WORK INSTRUCTION
Among the entries below, find the lines that contain the string "image". State only how many there are.

- - - - - - -

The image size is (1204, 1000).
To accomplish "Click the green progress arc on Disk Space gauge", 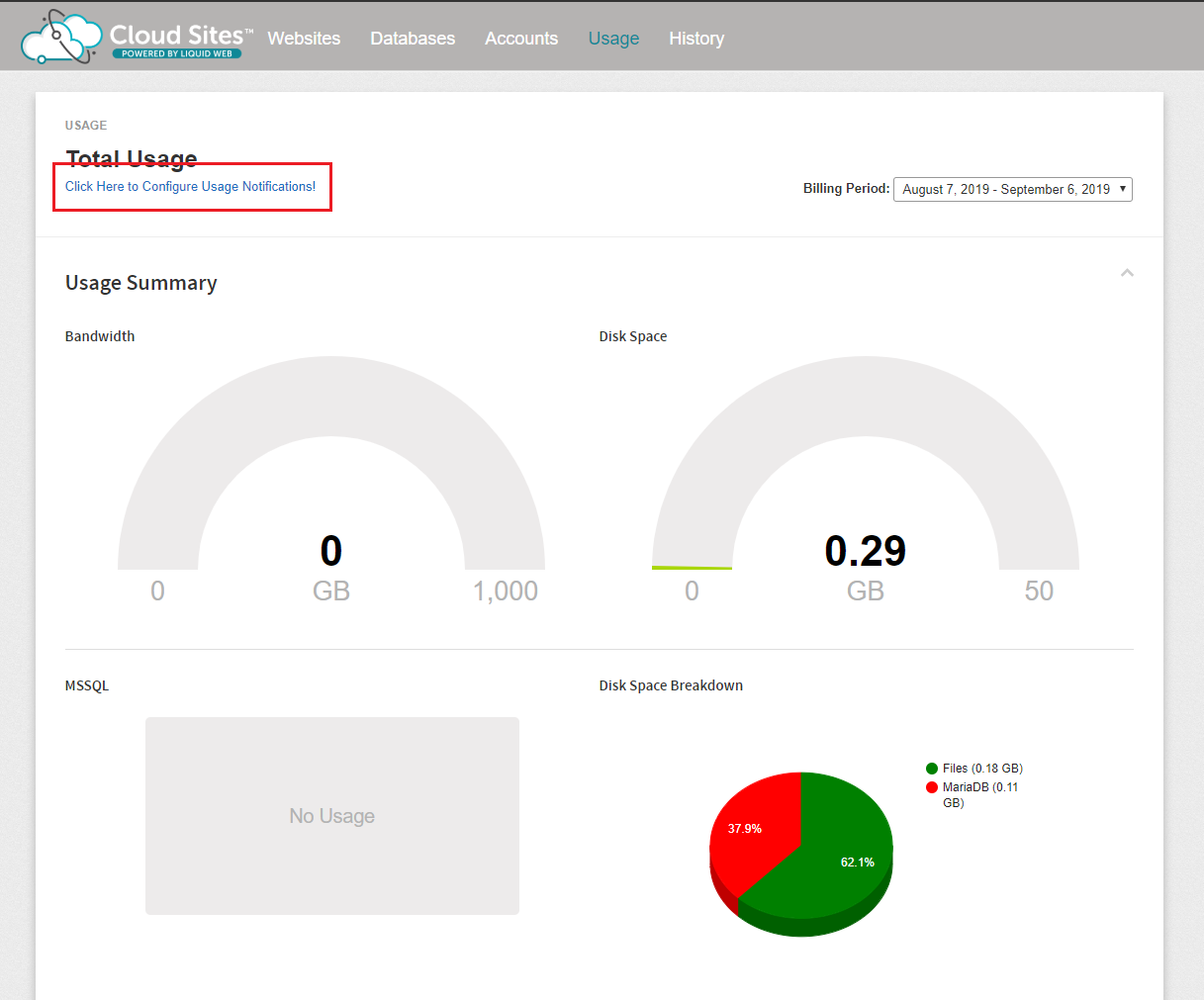I will point(691,566).
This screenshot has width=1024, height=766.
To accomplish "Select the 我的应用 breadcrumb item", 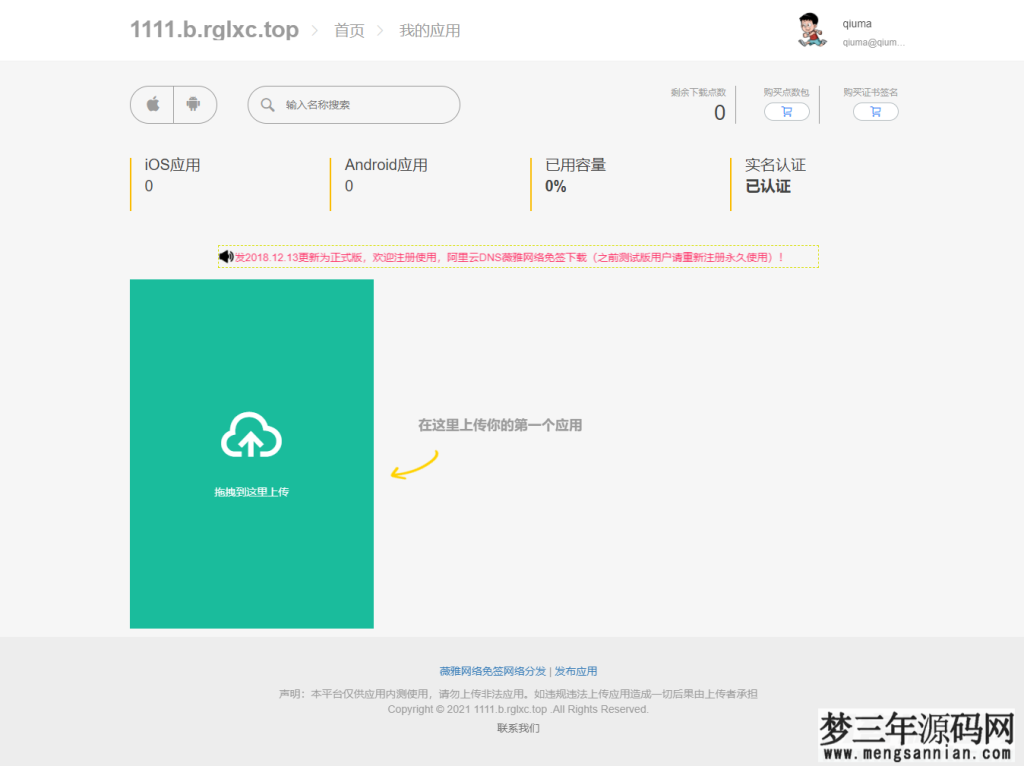I will (430, 30).
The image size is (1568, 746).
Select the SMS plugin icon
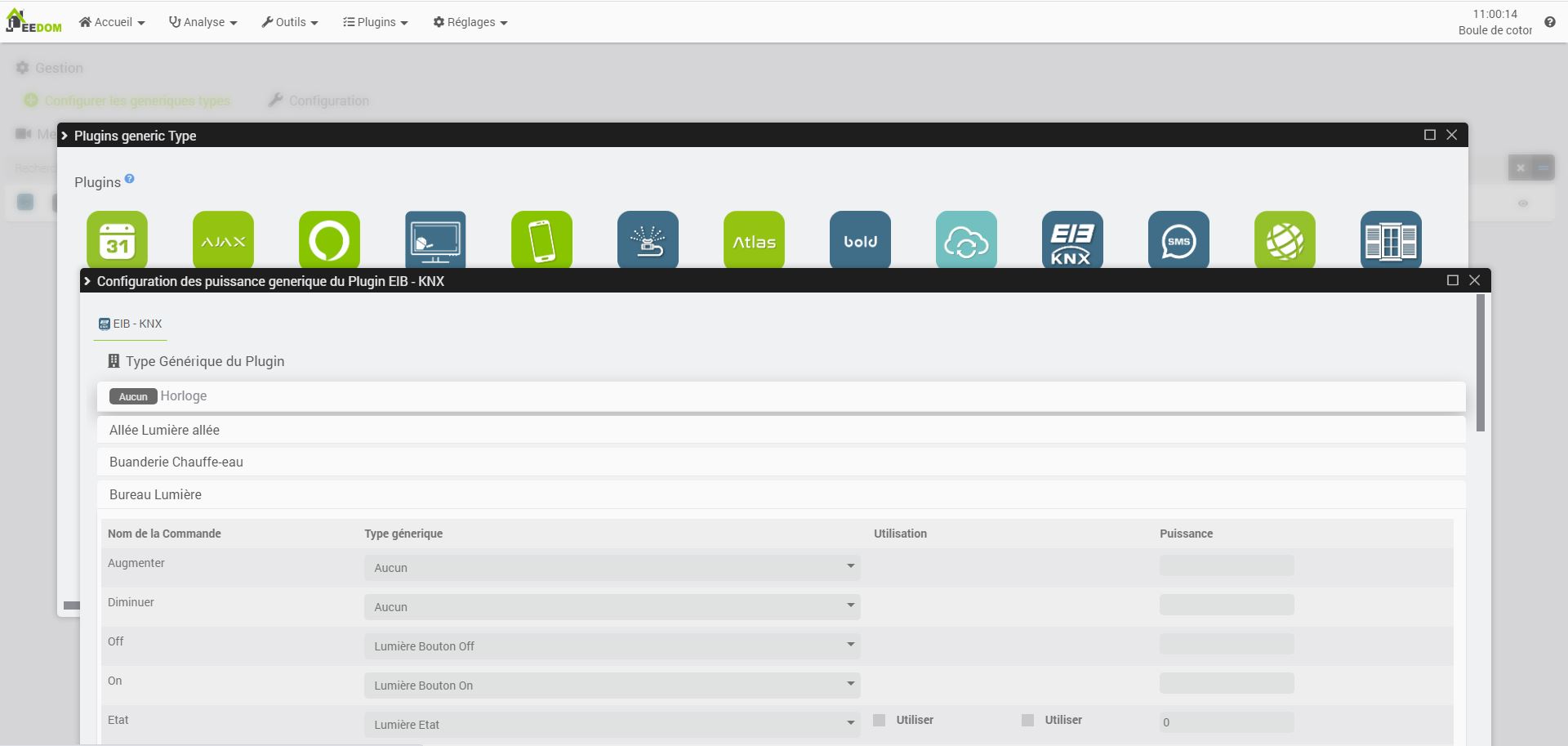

- - - - - - -

COMPLETED EXERCISE
2